One hundred test clips were selected for each actor (400 total), with an equal number of chosen and directed reaches that were not significantly different in initiation time [t(49) = −0.81; 1.49; 0.29; −0.95] or movement time [t(49) = 0.06; −0.87; −0.78; 0.10] for actors 1–4, respectively. However, there were still naturally occurring differences between actors in their overall initiation time [F(3, 392)=75.09, P < 0.001, η2 = 0.363 (means in rank order A3 = 302 ms, A2 = 299 ms, A4 = 282 ms, and A1 = 205 ms)] and movement time [F(3, 392) = 771.23, P < 0.001, η2 = 0.855 (means in rank order A2 = 757 ms, A4 = 619 ms, A3 = 589 ms, and A1 = 387 ms)].

Manipulation Check.

To determine whether actors’ reaches were influenced by attention control, we tested for subtle kinematic differences between conditions.
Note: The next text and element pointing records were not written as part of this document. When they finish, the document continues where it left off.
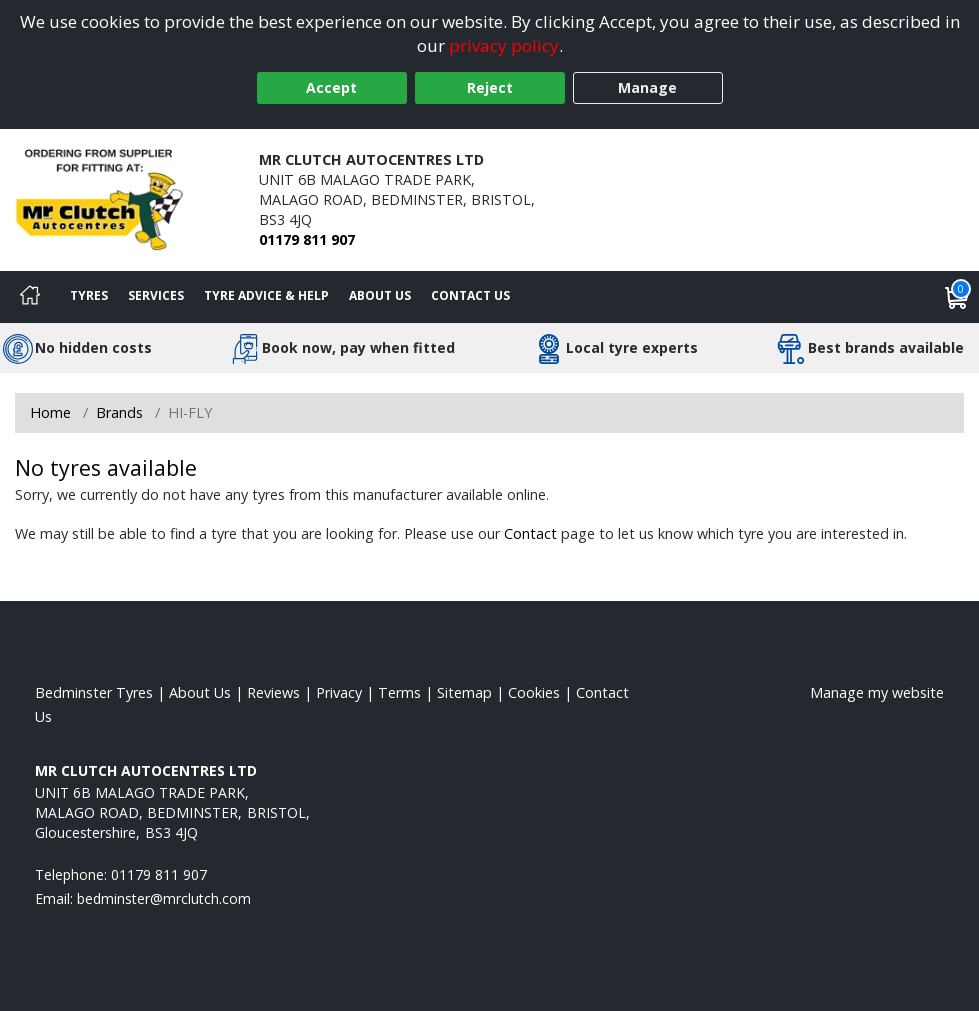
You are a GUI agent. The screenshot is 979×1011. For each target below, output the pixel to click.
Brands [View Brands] (119, 412)
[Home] (30, 297)
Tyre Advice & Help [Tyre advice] (266, 295)
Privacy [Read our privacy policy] (339, 692)
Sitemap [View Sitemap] (464, 692)
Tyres (89, 295)
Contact (530, 533)
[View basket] (957, 297)
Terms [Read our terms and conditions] (399, 692)
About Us (380, 295)
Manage (647, 87)
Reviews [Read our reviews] (273, 692)
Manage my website (877, 692)
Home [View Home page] (50, 412)
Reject (490, 87)
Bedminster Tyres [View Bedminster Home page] (94, 692)
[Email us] (164, 898)
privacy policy (504, 45)
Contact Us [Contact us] (470, 295)
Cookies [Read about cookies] (534, 692)
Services (156, 295)
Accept (331, 87)
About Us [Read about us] (200, 692)
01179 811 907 (307, 239)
Our hypothesis was that chosen reaches would express the decision required on those trials, with longer times to peak acceleration and curved trajectories reflecting the uncertainty of choosing vs. reacting (12). To test this hypothesis, we compared chosen and directed reaches on eight kinematic measures as shown in Table S1.
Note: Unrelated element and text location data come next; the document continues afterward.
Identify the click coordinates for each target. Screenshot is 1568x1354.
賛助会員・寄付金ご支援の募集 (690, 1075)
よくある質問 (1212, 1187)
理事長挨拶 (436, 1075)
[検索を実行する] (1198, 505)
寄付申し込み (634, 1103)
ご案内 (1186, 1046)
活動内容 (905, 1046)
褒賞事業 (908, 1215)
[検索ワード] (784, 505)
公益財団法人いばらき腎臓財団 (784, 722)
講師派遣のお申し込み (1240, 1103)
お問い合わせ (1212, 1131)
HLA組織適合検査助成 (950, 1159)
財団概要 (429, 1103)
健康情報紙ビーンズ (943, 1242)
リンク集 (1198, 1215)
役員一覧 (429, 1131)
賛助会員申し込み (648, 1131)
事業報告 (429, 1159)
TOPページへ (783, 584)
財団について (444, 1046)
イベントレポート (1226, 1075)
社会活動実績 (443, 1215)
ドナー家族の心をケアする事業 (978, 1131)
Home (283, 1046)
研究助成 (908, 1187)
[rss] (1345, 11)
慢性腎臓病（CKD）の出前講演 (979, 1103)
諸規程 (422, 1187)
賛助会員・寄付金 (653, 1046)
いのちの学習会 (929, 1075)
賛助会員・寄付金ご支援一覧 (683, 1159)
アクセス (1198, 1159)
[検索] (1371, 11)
Four of the eight measures were consistent with the hypothesis, and none trended in the opposite direction. In comparison with directed reaches, chosen reaches had a marginally longer mean time to peak velocity, a higher mean vertical area under the curve, a larger mean ascending angle, and a longer mean ascending distance. These findings support the hypothesis that choosing to reach to a target location results in greater kinematic uncertainty than when being directed to the same target location.
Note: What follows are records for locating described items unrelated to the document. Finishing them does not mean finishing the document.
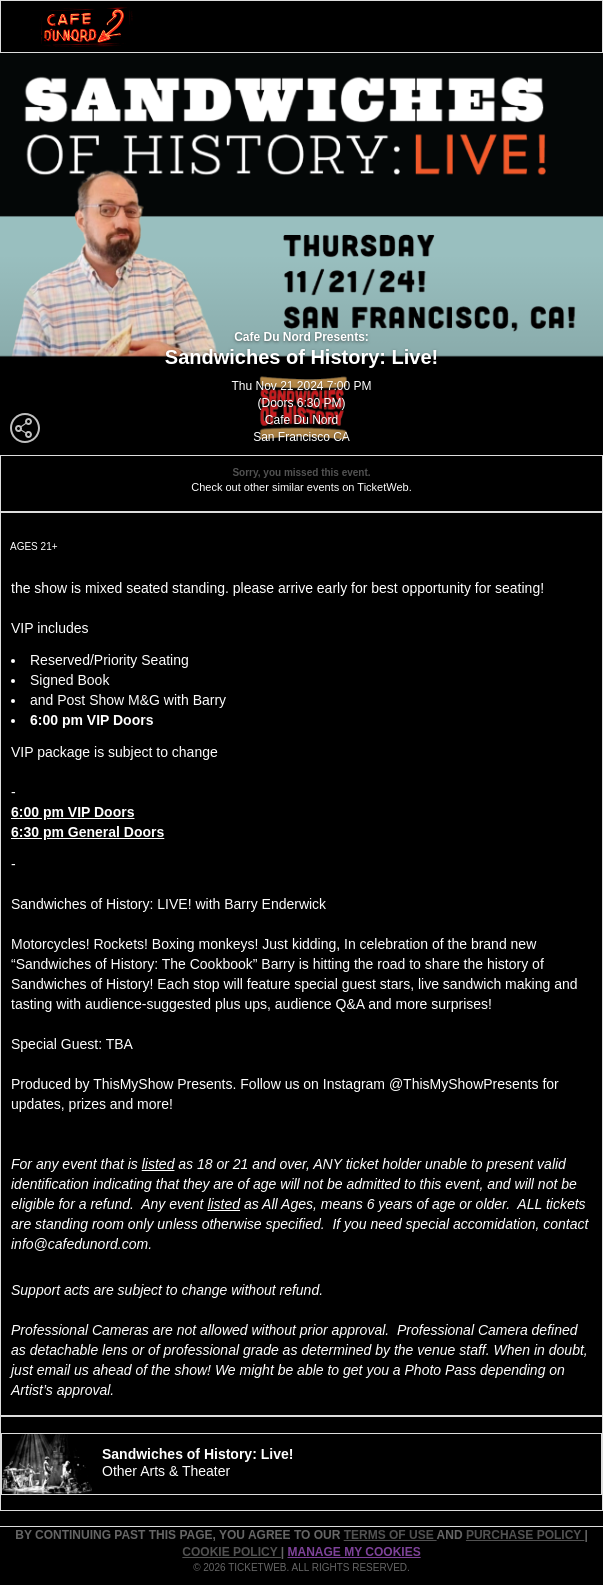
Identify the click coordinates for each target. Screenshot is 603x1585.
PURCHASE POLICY (525, 1535)
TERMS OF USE (390, 1535)
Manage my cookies (354, 1552)
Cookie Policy (231, 1552)
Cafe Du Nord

In addition to these kinematic differences between conditions, each of the eight measures differed significantly between actors, as one might expect, given each actor’s individual style of responding. However, with only one exception, these differences in individual actor style did not interact significantly with the reported main effects for chosen vs. direct reaches. The exception was that peak velocity was significantly higher for chosen than directed reaches for actor 1 [t(49)= 3.15, P = 0.01], whereas the other actors did not differ on this measure.

To help us understand whether the kinematic measures pointed to a common underlying factor, we submitted the eight kinematic measures, along with the temporal features for each reach in the stimuli set, to a principal component analysis (PCA). To further focus this analysis on only those kinematic effects that distinguished chosen from direct reaches, we performed the PCA after first computing z-scores for each measure. These z-scores were computed by dividing the difference between the measurement value and the mean of that measurement for the corresponding actor per the SD of that measurement for that actor. This computation meant that there were no longer any differences between actors in these measures or interactions between actor and condition.

Visual inspection of a scree plot, showing the total variance accounted for by the PCA as a function of an increasing number of potential components, revealed a plateau after the first component (21.98%). Measurement loadings on this component were generally positive for chosen reaches and negative for directed reaches, leading to a significant difference overall [F(1,392) = 5.20, P = 0.02, η2 = 0.01]. Table S2 shows the weights associated with each measure. This pattern supports the hypothesis that chosen reaches reflect endogenous orienting, portraying a reaching pattern in which slower movements take longer to achieve peak velocity, have marked transitions from center to end-side, and display arched vertical trajectories. Conversely, exogenous orienting has a reactive nature, which is reflected by a relationship between faster reaches that tend to quickly achieve peak velocity and have straighter trajectories from home to target.

Together, these efforts to equate the temporal parameters of chosen and direct reaches, along with the kinematic analyses indicating greater decisional uncertainty for chosen reaches, meant that we had a stimulus set allowing for testing whether observers, blind to the condition under which the actors were reaching, were nonetheless sensitive to actors’ attention control states. To make the test of this hypothesis even more stringent, we randomized the order of video clips, thereby eliminating trial-to-trial contingencies that might give observers additional clues to the actor’s state.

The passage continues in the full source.